**WHAT IS ASKED**.
Starting at the line containing "Given: Refresh the" and ending after the line containing "pyautogui.click(x=622, y=39)", reproduce those lines word for word.

**DATA IN THIS EXERCISE**.
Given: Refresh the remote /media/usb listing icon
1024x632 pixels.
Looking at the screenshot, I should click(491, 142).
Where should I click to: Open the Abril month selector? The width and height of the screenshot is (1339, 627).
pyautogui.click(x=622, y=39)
...
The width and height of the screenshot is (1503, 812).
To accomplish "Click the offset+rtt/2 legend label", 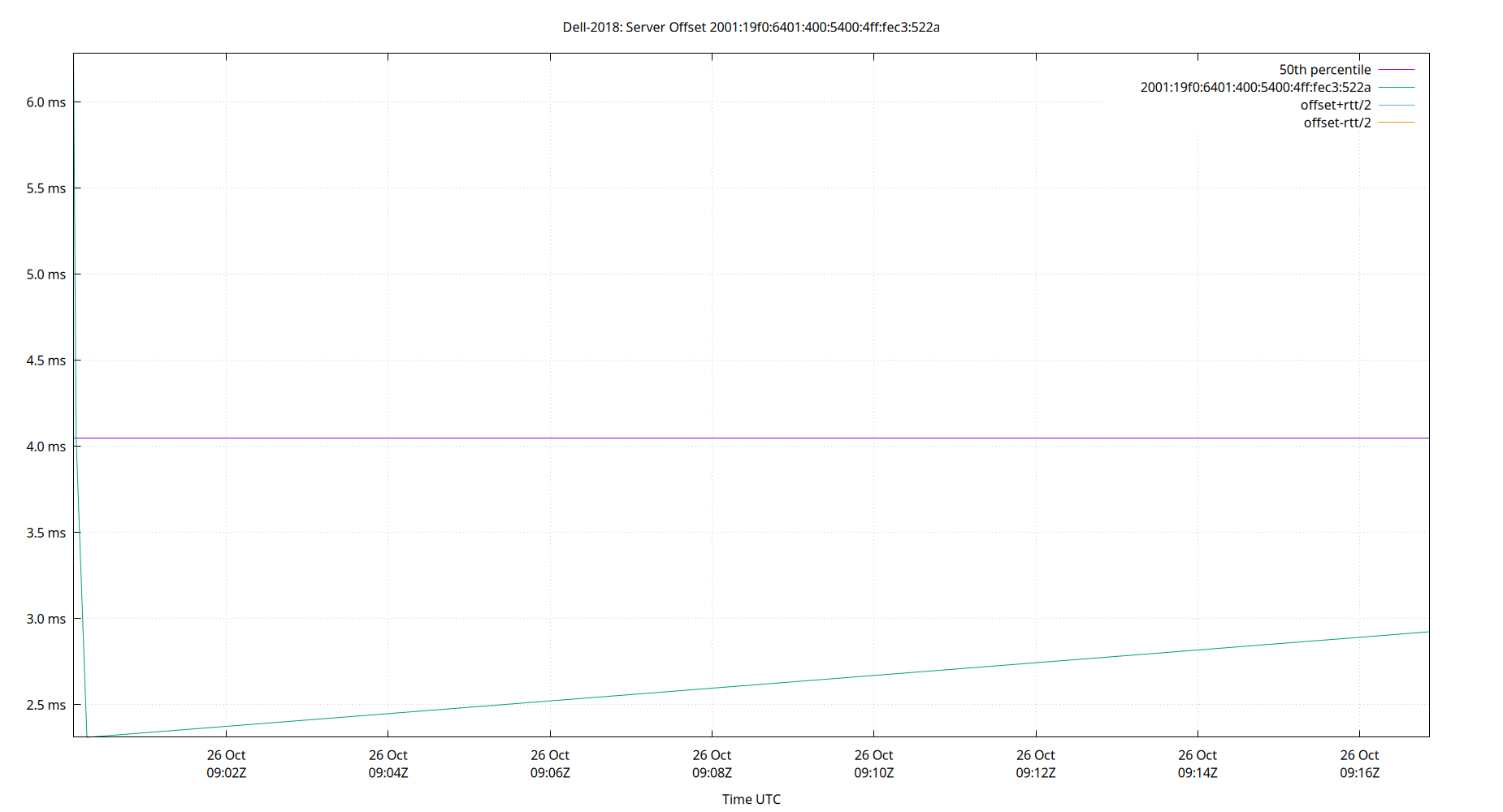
---
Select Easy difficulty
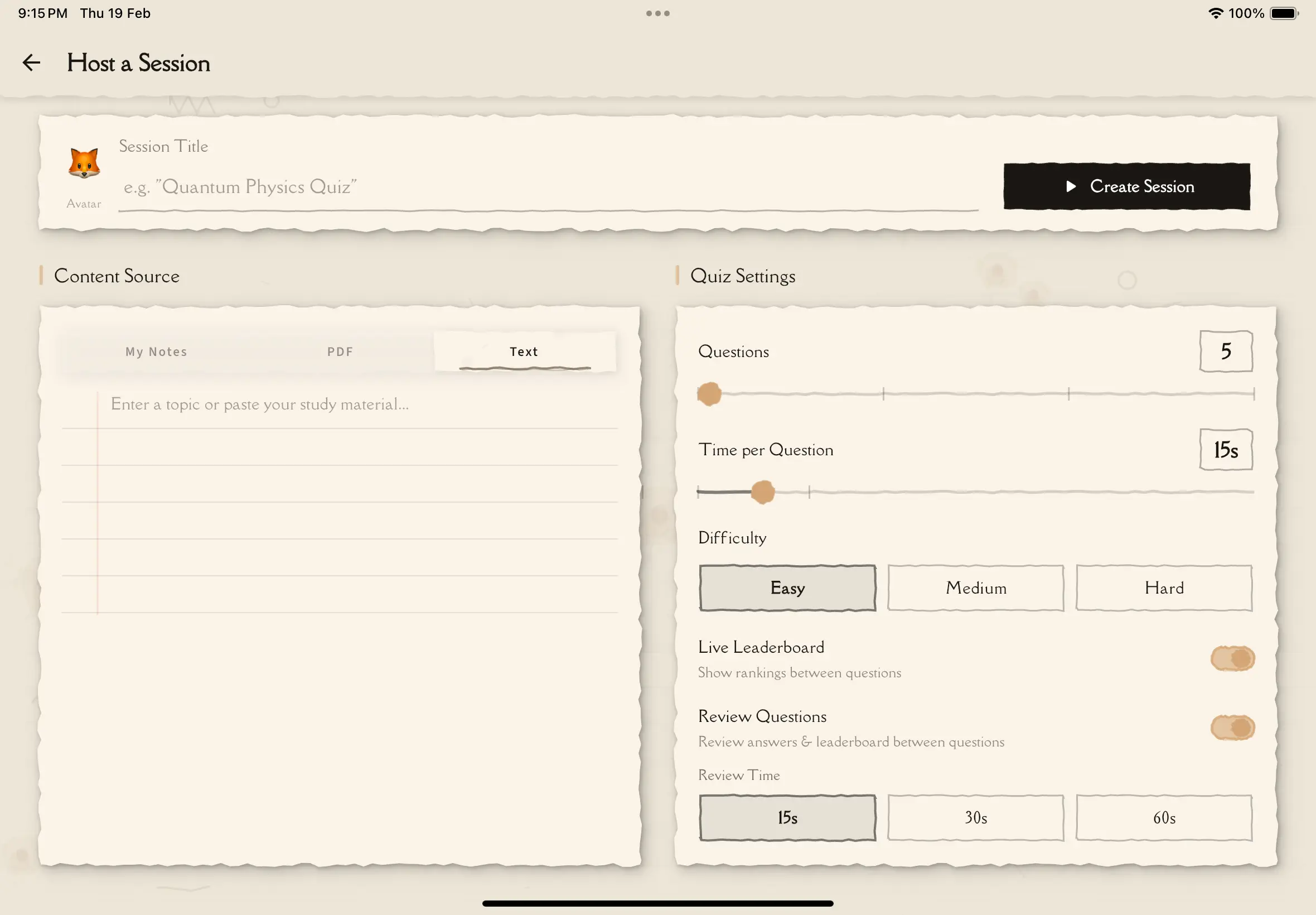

**FULL RESPONSE**.
Given: Refresh the remote /media/usb listing icon
1024x632 pixels.
Looking at the screenshot, I should click(491, 142).
Where should I click to: Open the Abril month selector? The width and height of the screenshot is (1339, 627).
pyautogui.click(x=622, y=39)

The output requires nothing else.